Кое-что, мысленно повторила Кит; но не внезапный приступ страха. Кто способен сказать, из какой мелочи возникнет кризис? Нет, мир должен быть более предсказуемым.
— Давай я налью тебе кофе.
— Хочешь, чтобы меня стошнило? — Анна поморщилась. — Мне кусок в горло не лезет.
— Мама, ты должна бороться.
— С какой стати? Мы что, как собаки, что дерутся за кость?
— Нет, нет. Но все должны понять, с твоих слов, по твоему поведению…
Кит умолкла, провела ладонью по волосам.
— О, Кит, — проговорила Анна. — Прошу, не влезай в то, чего не понимаешь.
— Так что ты будешь делать?
— Навещу Джинни, — ответила Анна, поразив дочь до глубины души.
Жилище Джинни представляло собой скопище приземистых домиков, прежде, несомненно, служивших лодочными сараями, на набережной Блэкни. Это сооружение спроектировала для Джинни и Феликса одна местная фирма, все изменения и дополнения к проекту учитывали, так сказать, исконное предназначение строений; самым выдающимся предметом интерьера было огромное видовое окно из листового стекла, выходившее на ручей и на далекое, невидимое море.

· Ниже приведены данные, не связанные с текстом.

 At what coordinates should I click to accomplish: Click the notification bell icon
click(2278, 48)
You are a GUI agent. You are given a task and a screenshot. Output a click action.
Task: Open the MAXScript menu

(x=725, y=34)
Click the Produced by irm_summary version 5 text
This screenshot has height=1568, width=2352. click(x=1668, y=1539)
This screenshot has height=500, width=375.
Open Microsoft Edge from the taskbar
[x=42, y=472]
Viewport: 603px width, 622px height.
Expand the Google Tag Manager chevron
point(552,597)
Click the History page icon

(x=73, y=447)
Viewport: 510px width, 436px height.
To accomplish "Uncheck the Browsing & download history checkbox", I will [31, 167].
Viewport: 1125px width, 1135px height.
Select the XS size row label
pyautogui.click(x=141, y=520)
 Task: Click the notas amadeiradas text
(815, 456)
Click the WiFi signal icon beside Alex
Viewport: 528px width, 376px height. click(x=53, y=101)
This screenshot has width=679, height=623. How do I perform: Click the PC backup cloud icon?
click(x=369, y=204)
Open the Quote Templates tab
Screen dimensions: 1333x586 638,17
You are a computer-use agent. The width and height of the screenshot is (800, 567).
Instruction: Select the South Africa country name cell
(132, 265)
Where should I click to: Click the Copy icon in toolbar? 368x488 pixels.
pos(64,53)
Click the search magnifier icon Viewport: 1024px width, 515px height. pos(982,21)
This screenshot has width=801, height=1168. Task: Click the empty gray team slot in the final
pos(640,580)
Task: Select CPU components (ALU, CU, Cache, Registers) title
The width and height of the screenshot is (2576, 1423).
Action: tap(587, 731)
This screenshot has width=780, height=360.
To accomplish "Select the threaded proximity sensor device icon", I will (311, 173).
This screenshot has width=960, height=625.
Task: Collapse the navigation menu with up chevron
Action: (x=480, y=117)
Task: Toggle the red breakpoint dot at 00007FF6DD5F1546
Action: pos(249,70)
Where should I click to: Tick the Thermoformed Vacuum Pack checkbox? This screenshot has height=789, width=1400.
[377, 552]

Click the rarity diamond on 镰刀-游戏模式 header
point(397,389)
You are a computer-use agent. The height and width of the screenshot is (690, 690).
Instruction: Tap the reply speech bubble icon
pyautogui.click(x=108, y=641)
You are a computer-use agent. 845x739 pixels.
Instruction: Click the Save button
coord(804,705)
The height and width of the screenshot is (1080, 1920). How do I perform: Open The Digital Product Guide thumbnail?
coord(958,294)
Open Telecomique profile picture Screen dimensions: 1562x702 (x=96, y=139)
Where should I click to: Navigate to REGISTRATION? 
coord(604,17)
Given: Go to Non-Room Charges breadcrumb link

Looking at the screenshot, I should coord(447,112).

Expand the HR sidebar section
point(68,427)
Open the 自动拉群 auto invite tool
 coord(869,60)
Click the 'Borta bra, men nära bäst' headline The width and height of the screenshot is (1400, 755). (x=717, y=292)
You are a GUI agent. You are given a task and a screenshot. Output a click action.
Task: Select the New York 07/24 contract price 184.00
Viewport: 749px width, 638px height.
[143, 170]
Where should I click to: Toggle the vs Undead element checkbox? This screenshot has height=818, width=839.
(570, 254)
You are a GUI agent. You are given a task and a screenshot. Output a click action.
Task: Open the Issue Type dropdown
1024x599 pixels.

Это окно было одним из величайших достижений в жизни Джинни. Некоторые женщины живут и умирают, оставляя память о себе лишь в детях, но у Джинни, как у какой-нибудь святой из церковных песнопений, имелось собственное окно. Оно воплощало в себе этический выбор, если угодно, подвиг. Отдельные гости вздрагивали, видя это окно, пускай втайне они завидовали тому виду, который из него открывался. Их грызли сомнения относительно чувства меры и вкуса хозяйки окна, они даже рассуждали о вульгарности. А Джинни отвечала просто: «Зачем жить в Блэкни, если у тебя нет роскошного вида?»
С середины утра Джинни принималась готовить коктейли. Когда ее руки не были заняты бокалом или сигаретой, она нервически терла пальцы, унизанные кольцами, и те звенели и скрежетали друг о друга. Колец было много: обручальное, с серым солитером; широкое золотое свадебное; «кольца вечности»[38], с сапфирами и рубинами, которые Феликс исправно преподносил ей все годы замужества. Она никуда не выходила, нигде не появлялась на людях без этих колец; возможно, подумалось Анне, порой использовала их, чтобы оставить царапину-другую на физиономии неверного супруга. Впрочем, насколько она помнила, лицо Феликса — привлекательное, смазливое лицо изменника — не имело шрамов.